Insights

The Importance and Challenge
of Addressing Technology Diversion

 

A 2022 joint investigation by Reuters and the British think tank, Royal United Services Institute (RUSI), determined that 318 of the 450 components identified in Russian military systems used in Ukraine were made by US companies. Other components in the system came from companies headquartered in Austria, China, Germany, Japan, the Netherlands, South Korea, Switzerland, Taiwan, and the UK.

 

In a report released in February 2024, the UK-based investigative organization Conflict Armament Research identified more than 290 components inside a North Korean ballistic missile, based on analysis of one of these missiles recovered in Ukraine.

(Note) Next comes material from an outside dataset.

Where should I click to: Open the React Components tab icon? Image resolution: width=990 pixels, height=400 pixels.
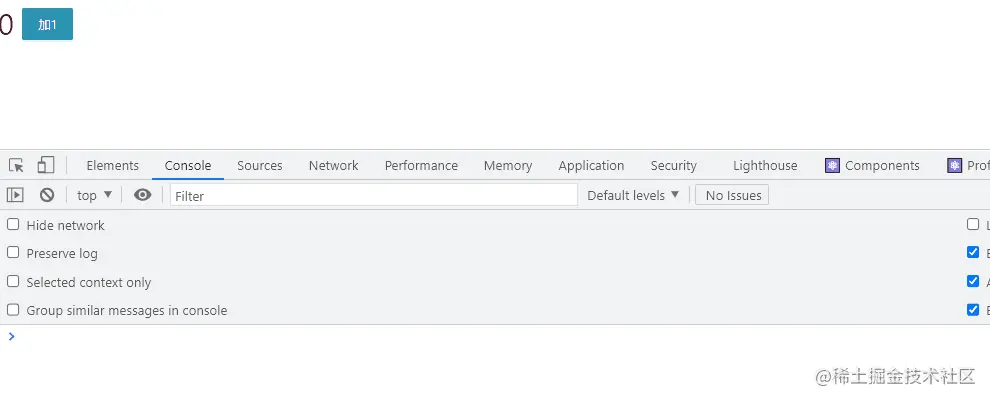[833, 165]
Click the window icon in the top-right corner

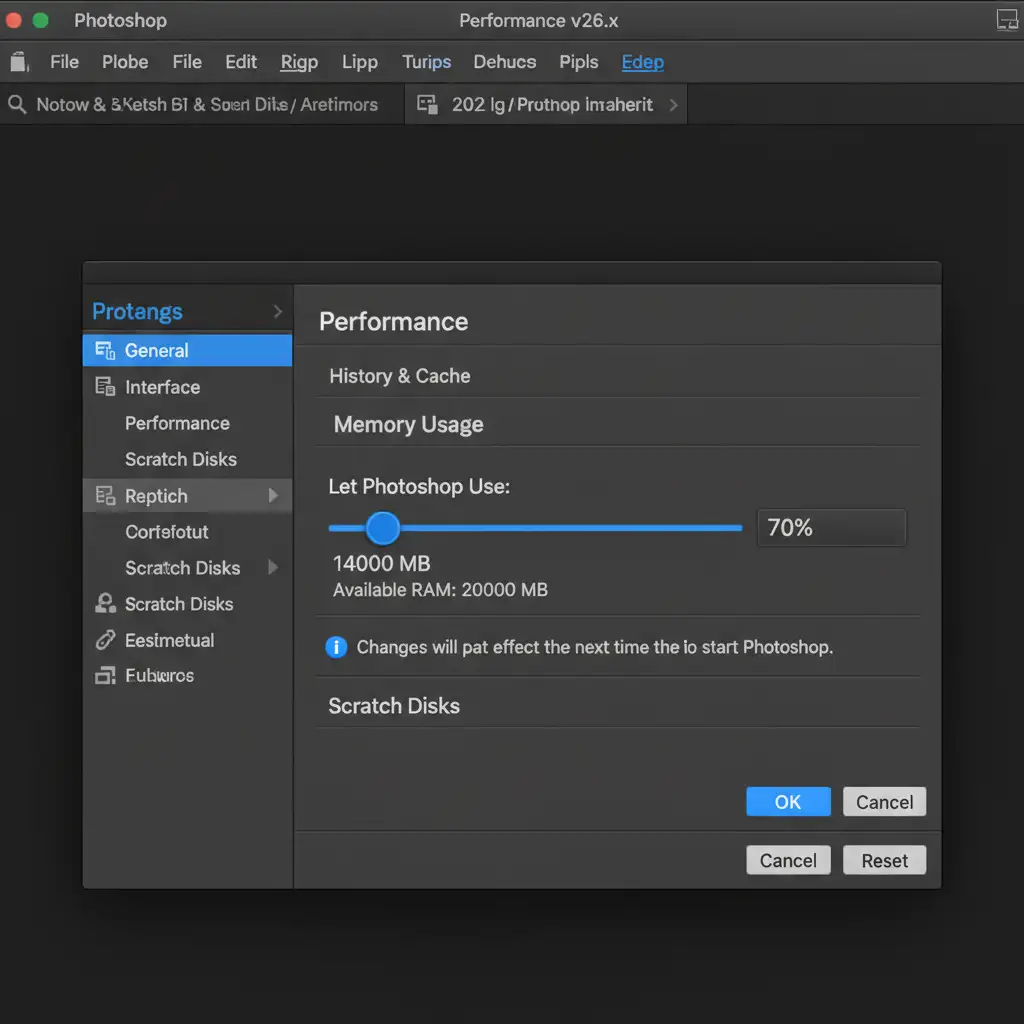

Over 75 percent of these components were manufactured by US companies, with the remainder by companies headquartered in China, Germany, Japan, the Netherlands, Singapore, Switzerland, Taiwan.

 

In December 2023, the US Treasury Department sanctioned 10 entities and four individuals across Asia and the Middle East for procuring hundreds of thousands of dollars in US technology for the Iranian military's drone program, despite existing sanctions regimes.

 

Clearly, illicit procurement of US technology remains an enduring problem, despite decades of treaties, laws, and the robust due diligence programs of many manufacturers. In the process, procurement agents subvert legitimate use, tarnish manufacturers’ reputations, exacerbate instability, and prolong global conflict. Preventing diversion and misuse, however, requires knowledge not only of science and industry, but myriad other incredibly diverse issues, from trade, finance, and law, to geopolitics, language, culture. Our company illuminates these issues for government agencies, industry, nonprofits, and all those who wish to ensure US technology contributes to a universally secure and prosperous world.